SECRETARY-GENERAL APPOINTS IBRAHIM A. GAMBARI OF NIGERIA AS NEW UNDER-SECRETARY-GENERAL FOR POLITICAL AFFAIRS: The statement announcing Gambari’s appointment as Under-Secretary-General issued by the UN Department of Public Information Public Affairs on June 10, 2005 indicated that Gambari ‘’emerged the new Under-Secretary-General for Political Affairs, succeeding Kieran Prendergast, effective 1 July 2005. He served until the end of the Secretary-General’s term. In that capacity, his functions include promoting UN and international support for African development, in general, and the New Partnership for African Development (NEPAD).

HONOURS: In recognition of a distinguished career as a scholar-diplomat, the University of Bridgeport (USA) awarded Mr. Gambari the Doctor of Humane Letters degree (honoris causa – 2002); the prestigious Johns Hopkins University elected him to membership of the University’s Society of Scholars (2002); and the Government of Nigeria awarded him the national honour, Commander of the Federal Republic (CFR).

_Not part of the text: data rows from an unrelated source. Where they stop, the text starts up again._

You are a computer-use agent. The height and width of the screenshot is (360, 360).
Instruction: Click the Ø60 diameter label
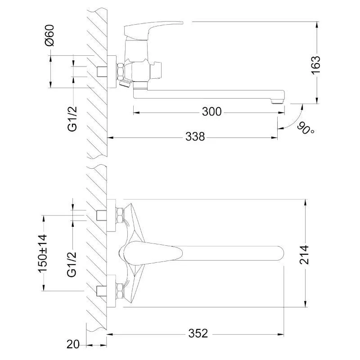click(50, 36)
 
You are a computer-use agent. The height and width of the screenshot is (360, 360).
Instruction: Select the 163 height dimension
click(315, 64)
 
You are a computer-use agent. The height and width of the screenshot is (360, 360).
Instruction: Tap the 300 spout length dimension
click(212, 112)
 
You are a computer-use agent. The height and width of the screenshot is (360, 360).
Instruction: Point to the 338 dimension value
click(195, 137)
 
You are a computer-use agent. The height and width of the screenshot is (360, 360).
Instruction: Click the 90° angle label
click(306, 129)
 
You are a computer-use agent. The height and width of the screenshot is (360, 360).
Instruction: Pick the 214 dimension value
click(305, 255)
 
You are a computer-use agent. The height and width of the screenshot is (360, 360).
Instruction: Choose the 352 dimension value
click(198, 333)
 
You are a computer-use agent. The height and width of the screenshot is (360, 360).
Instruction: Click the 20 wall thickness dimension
click(73, 344)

•Was Commonwealth’s Special Envoy to mediate in talks between President Edgar Lungu’s ruling Patriotic Front and opposition parties as part of a Commonwealth initiative.

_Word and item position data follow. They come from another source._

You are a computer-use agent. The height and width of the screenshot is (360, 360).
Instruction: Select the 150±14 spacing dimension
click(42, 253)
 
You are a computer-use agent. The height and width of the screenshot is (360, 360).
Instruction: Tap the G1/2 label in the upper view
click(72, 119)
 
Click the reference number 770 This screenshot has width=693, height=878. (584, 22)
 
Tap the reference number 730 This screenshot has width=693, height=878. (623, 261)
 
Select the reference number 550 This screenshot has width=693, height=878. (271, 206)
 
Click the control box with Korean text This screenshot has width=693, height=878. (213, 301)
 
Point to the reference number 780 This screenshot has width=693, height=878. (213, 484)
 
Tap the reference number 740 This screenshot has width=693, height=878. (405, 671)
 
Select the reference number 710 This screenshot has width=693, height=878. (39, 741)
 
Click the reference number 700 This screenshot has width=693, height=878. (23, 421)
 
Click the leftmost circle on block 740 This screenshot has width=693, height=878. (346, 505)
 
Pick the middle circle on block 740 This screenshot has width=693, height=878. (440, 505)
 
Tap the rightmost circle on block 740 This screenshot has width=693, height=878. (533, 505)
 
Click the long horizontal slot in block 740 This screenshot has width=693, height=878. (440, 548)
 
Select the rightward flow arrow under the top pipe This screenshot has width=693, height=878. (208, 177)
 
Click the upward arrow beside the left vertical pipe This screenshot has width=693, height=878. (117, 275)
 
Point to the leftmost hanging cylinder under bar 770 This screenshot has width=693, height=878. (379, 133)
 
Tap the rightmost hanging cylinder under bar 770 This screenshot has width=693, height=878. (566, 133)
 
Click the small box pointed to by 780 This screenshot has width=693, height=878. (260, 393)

•Was the Joint Special Representative of the Secretary-General and Chairperson of the African Union Commission/Head of the UN and AU Hybrid Mission in Darfur (UNAMID) from January 2010 to July 2012. During Ambassador Gambari’s tenure, UNAMID was the world’s largest international peacekeeping mission.
•At the global level, Ambassador Gambari was Under-Secretary-General and Head of the United Nations Department of Political Affairs (2005-2007).
•Operated as UN Secretary-General’s Special Envoy on Cyprus, Zimbabwe and Myanmar.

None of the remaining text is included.